§ **Text passage**
★ ★ ★

Skip to content

jai-python3/data-file-utils

Repository files navigation

Data File Utils

Collection of Python scripts/utils for facilitating file manipulation tasks.

Improvements

Please see the TODO for a list of upcoming improvements.

Use Cases

Use Cases diagram

Installation

See the install instructions.

Generate shell wrapper scripts

After executing pip install data-file-utils, execute this exported script: make_executables_and_aliases.py.
This will create the wrapper shell scripts and a file containing aliases named data-file-utils-aliases.txt in the current directory.

You can then add this line to your .bashrc or .zshrc:
source dir/data-file-utils-aliases.txt
where dir is the directory that contains the aliases file.

Exported scripts

The following exported console scripts are available:

  • analyze-record-tuples
  • archive-dir
  • backup-dir
  • backup-file
  • compare-tab-files
  • create-tmp-dir
  • delete-old-files
  • find-last-directory
  • find-last-file
  • jsonl2json
  • profile-data-file
  • tsv2json
  • xlsx2tsv

analyze-record-tuples

This script will determine which records are missing from either of the two tab-delimited files. Some specified number of columns will make up the unique tuple for each line/record.

archive-dir

This script will archive the directory in-place using tar -zcvf and will apply suffix TIMESTAMP.tgz to the directory.

★ ★ ★

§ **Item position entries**
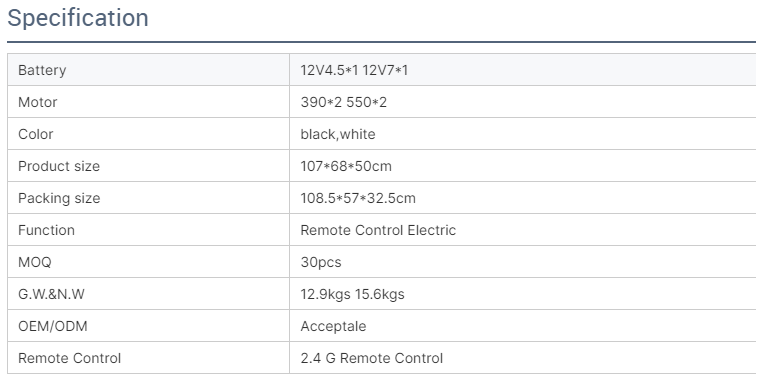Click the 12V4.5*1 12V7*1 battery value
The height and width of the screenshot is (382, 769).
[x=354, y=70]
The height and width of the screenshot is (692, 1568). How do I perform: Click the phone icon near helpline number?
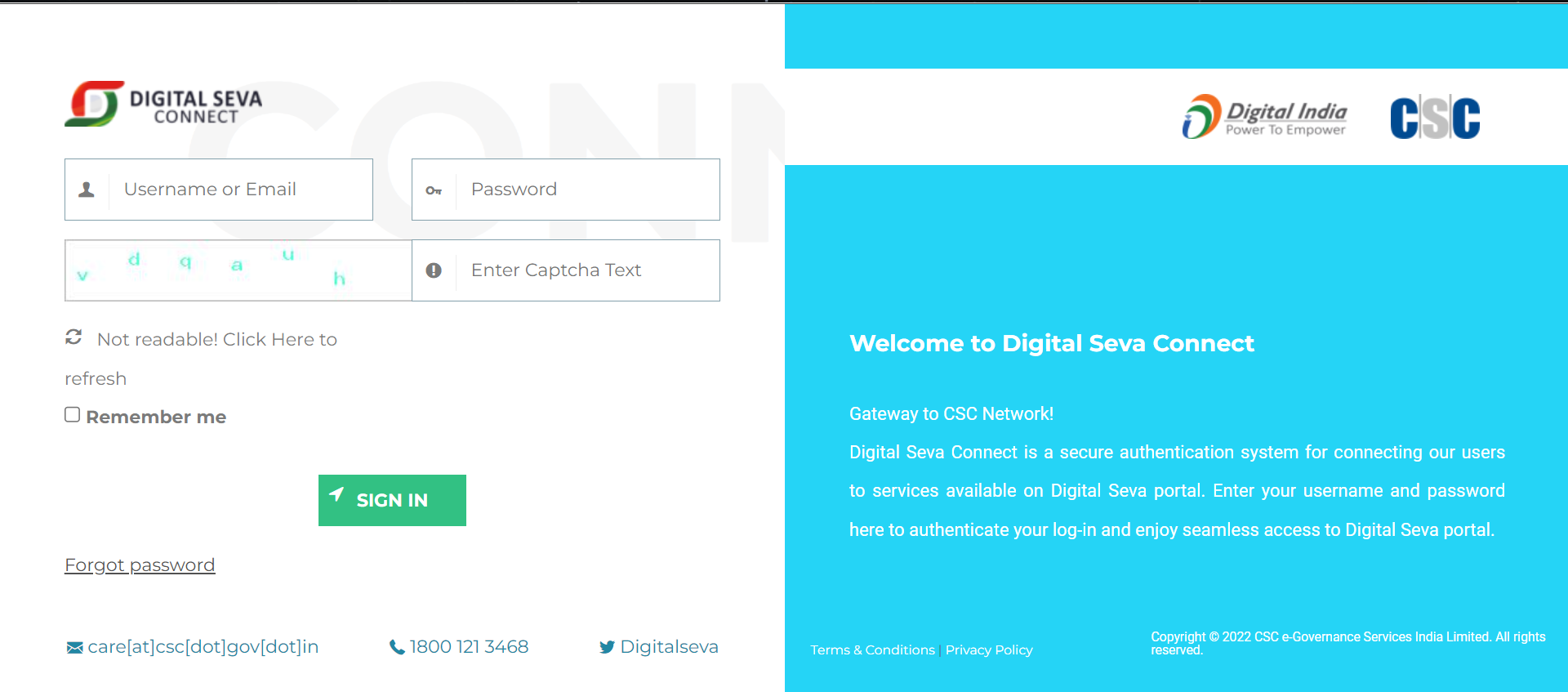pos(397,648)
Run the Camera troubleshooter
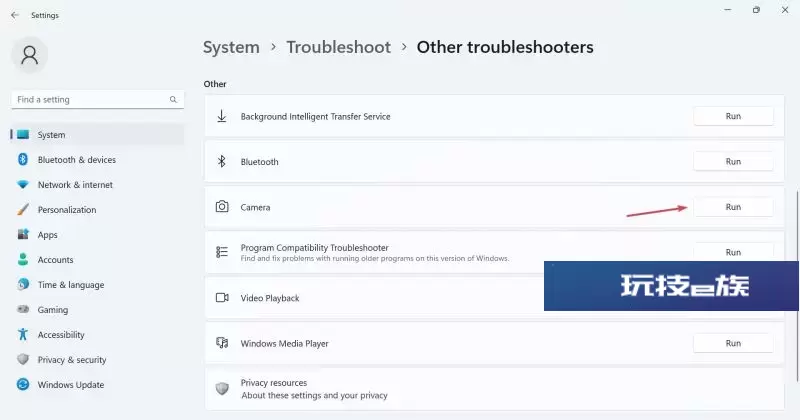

★ ★ ★

§ **Exercises**
A: Summarize the Data File Utils page in two sentences.
B: Write out the stretch of the Data File Utils page from "Generate shell wrapper" through "the aliases file.".

§ **Solutions to the tasks**
A: Data File Utils is a collection of Python scripts and utilities for file manipulation tasks. After installing it with pip, running make_executables_and_aliases.py creates wrapper shell scripts and an aliases file that can be sourced from .bashrc or .zshrc, and the package provides exported console scripts such as analyze-record-tuples and archive-dir.

B:
Generate shell wrapper scripts

After executing pip install data-file-utils, execute this exported script: make_executables_and_aliases.py.
This will create the wrapper shell scripts and a file containing aliases named data-file-utils-aliases.txt in the current directory.

You can then add this line to your .bashrc or .zshrc:
source dir/data-file-utils-aliases.txt
where dir is the directory that contains the aliases file.